YSU robber gets 421‚Ñ2 years
By ASHLEY LUTHERN
Davis was on parole when he committed the four robberies, the prosecutor said.
YOUNGSTOWN — Willie Lee Davis has been sentenced to 42 and a half years in prison for assault on a police officer, failure to comply with a police order and four counts of aggravated robbery.
Davis, 39, was convicted in June for using a fake gun to take cash and a car from four Youngstown State University students April 22, 2007.
He received the maximum sentence recommended by the prosecution. Judge James C. Evans of the Mahoning County Common Pleas Court, who presided over the trial, sentenced Davis on Thursday after saying that the defendant had “not shown any genuine remorse” and was “very likely to commit a future crime.”
Four years were added to Davis’ sentences for robbery for being a repeat violent offender. Davis, of Bennington and Stewart avenues in Youngstown, was convicted of aggravated burglary in 1995 and released from prison May 1, 2006. He was still on parole when he robbed the four YSU students less than a year later.

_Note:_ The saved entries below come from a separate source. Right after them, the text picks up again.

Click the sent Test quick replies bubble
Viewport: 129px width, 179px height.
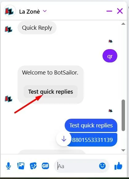coord(91,125)
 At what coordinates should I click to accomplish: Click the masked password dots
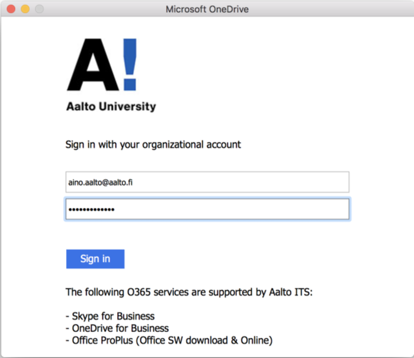point(91,210)
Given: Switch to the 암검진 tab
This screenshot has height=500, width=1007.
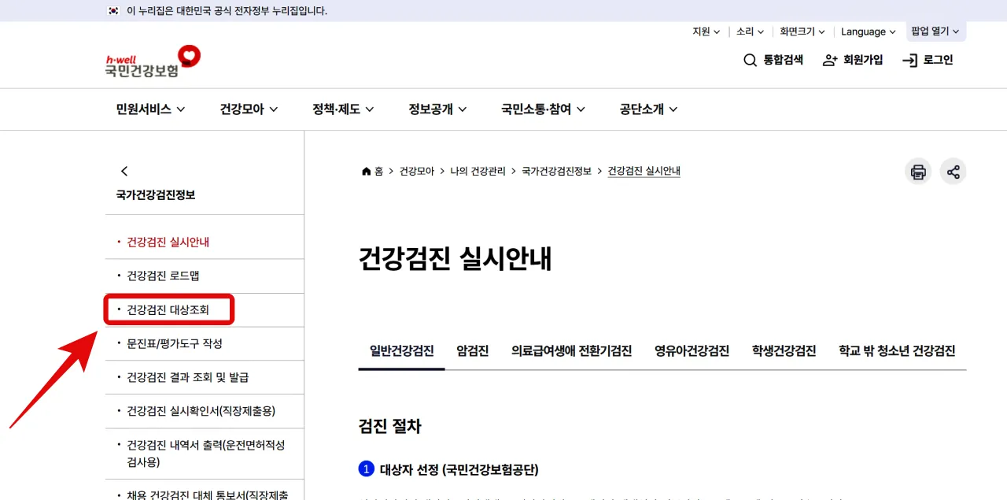Looking at the screenshot, I should coord(471,351).
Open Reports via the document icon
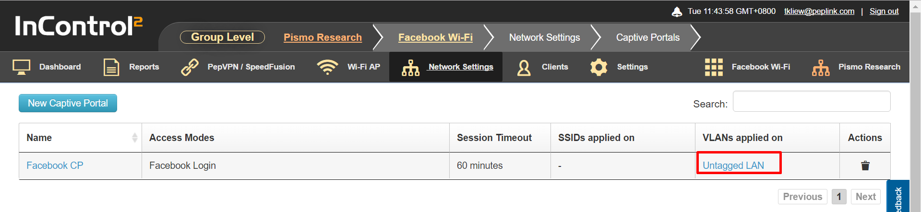This screenshot has height=212, width=921. tap(111, 67)
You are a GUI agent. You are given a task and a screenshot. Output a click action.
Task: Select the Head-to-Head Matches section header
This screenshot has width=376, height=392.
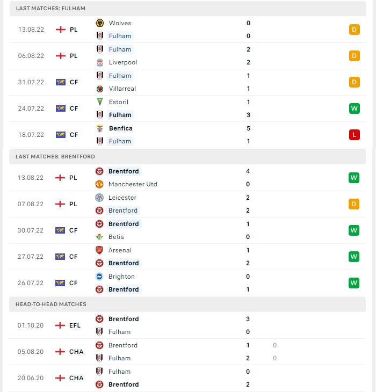(x=187, y=304)
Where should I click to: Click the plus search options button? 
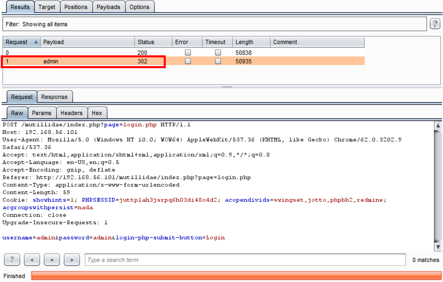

Prosecutors said that Davis robbed a female YSU student of $25 in cash in the parking lot near her dormitory at about 9 p.m. and ordered her into the passenger seat of her car. When he wasn’t able to operate the manual transmission, he fled on foot. About 90 minutes later, he robbed three other female students in a parking lot near their on-campus apartment.
In that robbery, Davis got $10 in cash and drove off with their car, which Youngstown police officer Michael Marciano spotted on Albert Street a short time after the robbery.

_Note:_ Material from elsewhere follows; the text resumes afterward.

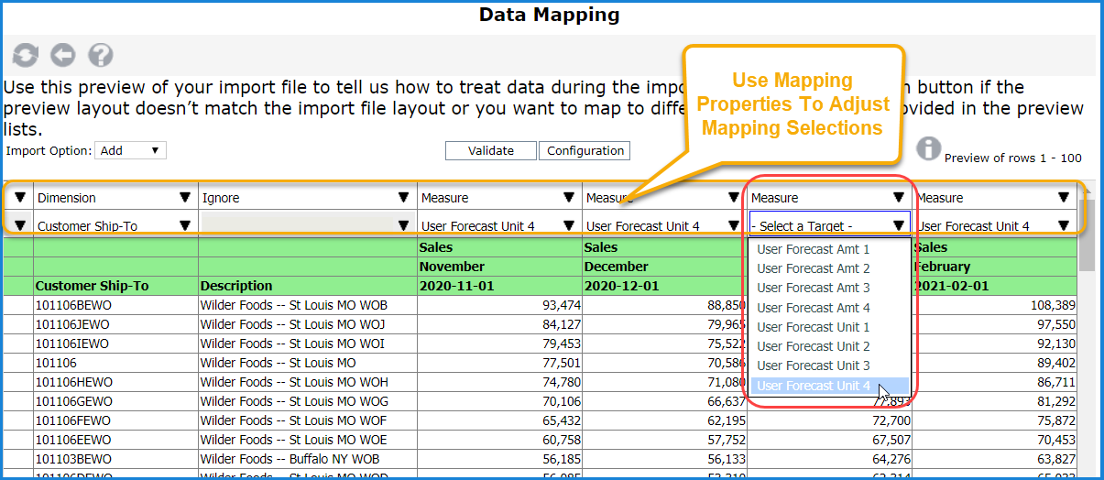
Task: Click the refresh icon in toolbar
Action: (x=25, y=56)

Davis stopped the car at a dead end on Kimmel Street on the East Side after a high-speed car chase and fled into the woods. Marciano caught up with Davis in the woods, struggled to arrest him and eventually put Davis in a “sleeper hold,” rendering him unconscious.

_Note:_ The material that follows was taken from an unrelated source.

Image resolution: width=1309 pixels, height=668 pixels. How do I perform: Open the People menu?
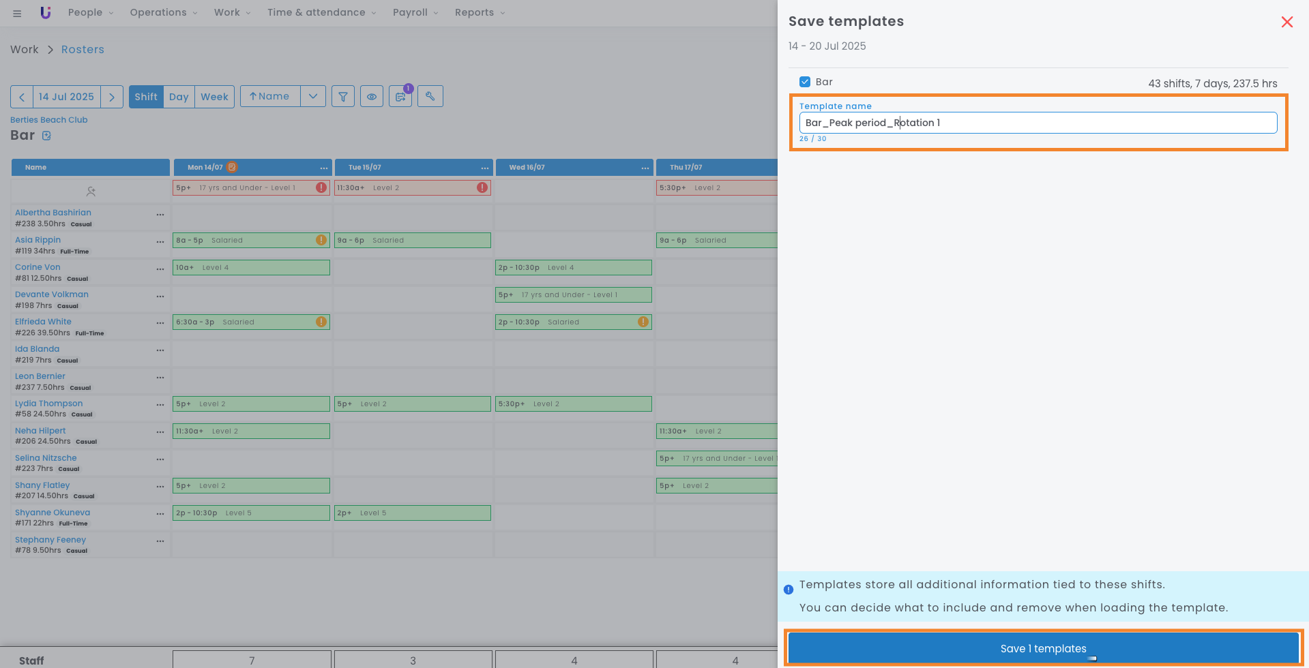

Police recovered a toy gun from Davis a short time later.
None of the victims appeared in court to issues statements, but Assistant Mahoning County Prosecutor Martin P. Desmond said that the maximum sentence was requested because each student had been accosted with what was assumed by them to be a real gun and had it not been for a stick-shift vehicle, Davis might have kidnapped the first student that he robbed.
He added that Davis was driving 50 to 75 miles per hour in a residential area and that the ensuing struggle with Marciano was “a fight to the death.”
“[Marciano] was in fear for his life when Willie said ‘I’m not going back,’” Desmond said, meaning back to prison.
Davis was given the maximum sentence of five years for failure to comply with a police order, 18 months for assault on a police officer and eight years for each of the four counts of aggravated robbery, plus the four additional years for being a repeat violent offender.
In a statement after sentencing, Davis wiped away his tears and said that he felt the court judged him for the past and that God was the ultimate judge. He added that he was obviously on “heavy medication” to commit the crimes with a toy gun.